Chief Justice of South Africa
Incumbent
Mogoeng Mogoeng

since 8 September 2011
Style The Honourable
Nominator Judicial Service Commission
Appointer President of South Africa
Term length 12 years
Inaugural holder Lord de Villiers
Formation 1910
Deputy Deputy Chief Justice of South Africa
Website Office of the Chief Justice

The Chief Justice of South Africa is the most senior judge of the Constitutional Court and head of the judiciary of South Africa, who exercises final authority over the functioning and management of all the courts.

The position of Chief Justice was created upon the formation of the Union of South Africa in 1910, with the Chief Justice of the Cape Colony Sir (John) Henry de Villiers (later, John de Villiers, 1st Baron de Villiers) being appointed the first Chief Justice of the newly created Appellate Division of the Supreme Court of South Africa.
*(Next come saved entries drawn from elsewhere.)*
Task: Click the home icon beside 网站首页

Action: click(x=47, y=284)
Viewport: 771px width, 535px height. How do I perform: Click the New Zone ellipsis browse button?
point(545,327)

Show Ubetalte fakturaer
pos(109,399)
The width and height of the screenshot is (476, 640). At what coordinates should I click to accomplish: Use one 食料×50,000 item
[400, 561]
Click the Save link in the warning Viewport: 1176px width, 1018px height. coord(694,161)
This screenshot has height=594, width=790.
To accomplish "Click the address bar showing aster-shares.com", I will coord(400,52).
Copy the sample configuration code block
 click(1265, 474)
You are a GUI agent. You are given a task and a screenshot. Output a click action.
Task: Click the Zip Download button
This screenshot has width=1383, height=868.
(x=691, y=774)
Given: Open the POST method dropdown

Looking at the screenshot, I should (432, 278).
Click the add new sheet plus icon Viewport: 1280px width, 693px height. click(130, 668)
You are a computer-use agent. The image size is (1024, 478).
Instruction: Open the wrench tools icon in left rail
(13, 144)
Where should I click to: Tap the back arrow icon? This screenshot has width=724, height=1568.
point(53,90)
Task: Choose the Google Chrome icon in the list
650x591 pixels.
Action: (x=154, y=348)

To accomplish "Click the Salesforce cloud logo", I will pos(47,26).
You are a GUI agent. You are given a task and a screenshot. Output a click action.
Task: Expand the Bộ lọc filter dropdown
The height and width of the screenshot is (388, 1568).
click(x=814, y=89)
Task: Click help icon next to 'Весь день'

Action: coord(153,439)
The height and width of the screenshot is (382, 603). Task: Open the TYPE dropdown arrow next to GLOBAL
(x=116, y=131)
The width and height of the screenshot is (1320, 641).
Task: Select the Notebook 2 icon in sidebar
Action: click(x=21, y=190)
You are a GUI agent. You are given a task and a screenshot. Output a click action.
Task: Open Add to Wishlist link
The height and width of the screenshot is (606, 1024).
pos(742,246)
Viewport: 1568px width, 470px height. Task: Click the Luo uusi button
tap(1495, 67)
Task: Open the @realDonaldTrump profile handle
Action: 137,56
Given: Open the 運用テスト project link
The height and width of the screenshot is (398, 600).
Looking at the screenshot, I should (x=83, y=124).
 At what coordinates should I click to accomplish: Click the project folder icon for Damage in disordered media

The position of Chief Justice as it stands today was created in 2001 by the Sixth Amendment of the Constitution of South Africa, as an amalgamation of two previous high-ranking judicial positions of Chief Justice and President of the Constitutional Court. The Chief Justice therefore now presides over the Constitutional Court. The position of the presiding judge of the Supreme Court of Appeal of South Africa, the successor court to the Appellate Division, was as a consequence renamed President of the Supreme Court of Appeal.

At the time of South Africa's democratization in the early 1990s, the position of Chief Justice was held by University of Cambridge graduate and World War II veteran Michael Corbett. Corbett took office in 1989, succeeding Chief Justice PJ Rabie, who had been scheduled to retire in 1986 at the statutory retirement age of 70, but had had his tenure in office extended ad hoc by President P.W. Botha. Leading South African jurisprudential author David Dyzenhaus regards this as one of the most significant examples of the way in which the National Party manipulated the country's judiciary to ensure that its decisions would be agreeable with the doctrine of Apartheid. According to Dyzenhaus, the only two natural successors to Rabie were both considered unfit for the job - one for being too "weak"; the other too "liberal".